Depuis quelques jours, le débat autour de l’islamogauchisme tourne à plein régime. Mis en avant au coeur d’une séquence clairement rance – débat de Gérald Darmanin avec Marine Le Pen, adoption du projet de loi prétendant renforcer les principes républicains, etc. – par Frédérique Vidal, il est vu par un certain nombre d’analystes, y compris à gauche, comme un moyen de faire diversion. L’on nous explique que c’est là l’occasion, pour le gouvernement, de faire oublier la situation de détresse des étudiants en même temps qu’un moyen pour que les médias parlent d’autre chose que de la gestion catastrophique de l’épidémie de Covid-19. 
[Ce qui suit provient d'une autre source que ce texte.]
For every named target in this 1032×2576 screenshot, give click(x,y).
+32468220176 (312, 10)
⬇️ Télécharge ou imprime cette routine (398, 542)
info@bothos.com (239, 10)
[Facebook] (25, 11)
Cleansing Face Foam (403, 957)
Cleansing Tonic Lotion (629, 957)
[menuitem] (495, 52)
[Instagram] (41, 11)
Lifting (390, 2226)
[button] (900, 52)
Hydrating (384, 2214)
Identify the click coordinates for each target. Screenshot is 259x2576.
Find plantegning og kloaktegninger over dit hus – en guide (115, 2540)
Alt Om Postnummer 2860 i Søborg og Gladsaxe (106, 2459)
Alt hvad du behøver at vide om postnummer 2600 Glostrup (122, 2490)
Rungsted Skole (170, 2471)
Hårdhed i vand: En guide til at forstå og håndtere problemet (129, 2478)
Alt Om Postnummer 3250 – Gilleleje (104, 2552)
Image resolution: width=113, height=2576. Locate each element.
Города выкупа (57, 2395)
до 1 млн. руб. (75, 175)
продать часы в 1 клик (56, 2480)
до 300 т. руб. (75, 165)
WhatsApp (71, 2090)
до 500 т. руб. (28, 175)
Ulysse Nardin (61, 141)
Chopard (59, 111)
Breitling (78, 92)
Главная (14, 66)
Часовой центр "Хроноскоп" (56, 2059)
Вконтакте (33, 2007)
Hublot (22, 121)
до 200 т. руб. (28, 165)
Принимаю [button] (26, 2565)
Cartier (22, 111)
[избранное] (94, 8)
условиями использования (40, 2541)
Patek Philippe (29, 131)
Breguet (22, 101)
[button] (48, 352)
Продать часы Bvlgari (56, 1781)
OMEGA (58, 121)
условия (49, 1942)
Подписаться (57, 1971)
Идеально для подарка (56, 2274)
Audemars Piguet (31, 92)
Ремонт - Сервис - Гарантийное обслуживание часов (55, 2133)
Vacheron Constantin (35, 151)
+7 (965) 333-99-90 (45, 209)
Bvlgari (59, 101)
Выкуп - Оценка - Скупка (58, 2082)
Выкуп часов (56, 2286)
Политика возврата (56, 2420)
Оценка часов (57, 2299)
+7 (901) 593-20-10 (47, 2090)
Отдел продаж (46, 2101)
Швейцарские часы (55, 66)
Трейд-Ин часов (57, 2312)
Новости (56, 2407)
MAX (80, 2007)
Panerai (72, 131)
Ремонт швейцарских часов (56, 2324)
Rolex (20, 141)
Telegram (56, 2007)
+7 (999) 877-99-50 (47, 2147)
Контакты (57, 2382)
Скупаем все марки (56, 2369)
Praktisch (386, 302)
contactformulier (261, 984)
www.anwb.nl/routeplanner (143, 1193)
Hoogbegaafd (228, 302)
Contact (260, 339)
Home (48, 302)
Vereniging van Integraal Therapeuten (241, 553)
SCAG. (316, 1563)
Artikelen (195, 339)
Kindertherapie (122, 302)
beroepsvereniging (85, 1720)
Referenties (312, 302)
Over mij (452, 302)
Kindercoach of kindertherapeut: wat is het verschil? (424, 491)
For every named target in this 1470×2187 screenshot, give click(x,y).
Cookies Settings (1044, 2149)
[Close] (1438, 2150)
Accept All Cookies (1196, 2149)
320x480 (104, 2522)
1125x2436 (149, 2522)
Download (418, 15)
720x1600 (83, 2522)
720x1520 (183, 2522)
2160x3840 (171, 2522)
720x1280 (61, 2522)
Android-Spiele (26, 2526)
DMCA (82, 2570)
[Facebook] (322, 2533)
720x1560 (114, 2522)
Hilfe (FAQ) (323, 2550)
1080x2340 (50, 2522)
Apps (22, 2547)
A cet égard, il faut bien reconnaitre que le gouvernement a atteint son objectif (si tant est qu’il était bien celui-ci) dans la mesure où le débat public s’est focalisé sur le sujet depuis les sorties répétées de la ministre de l’Enseignement supérieur si bien que France Info a commandé un sondage à son propos – l’occasion de rappeler que les sondages servent bien moins à prendre la température de l’opinion comme on l’entend souvent qu’à l’influencer. Toutefois, n’y voir qu’un moyen de diversion est assurément un moyen de passer à côté d’une froide réalité, celle du positionnement de plus en plus ouvertement raciste du pouvoir en place. Cette séquence politique illustre une nouvelle fois à merveille comment la gauche est condamnée à la défaite culturelle si elle se contente de réagir.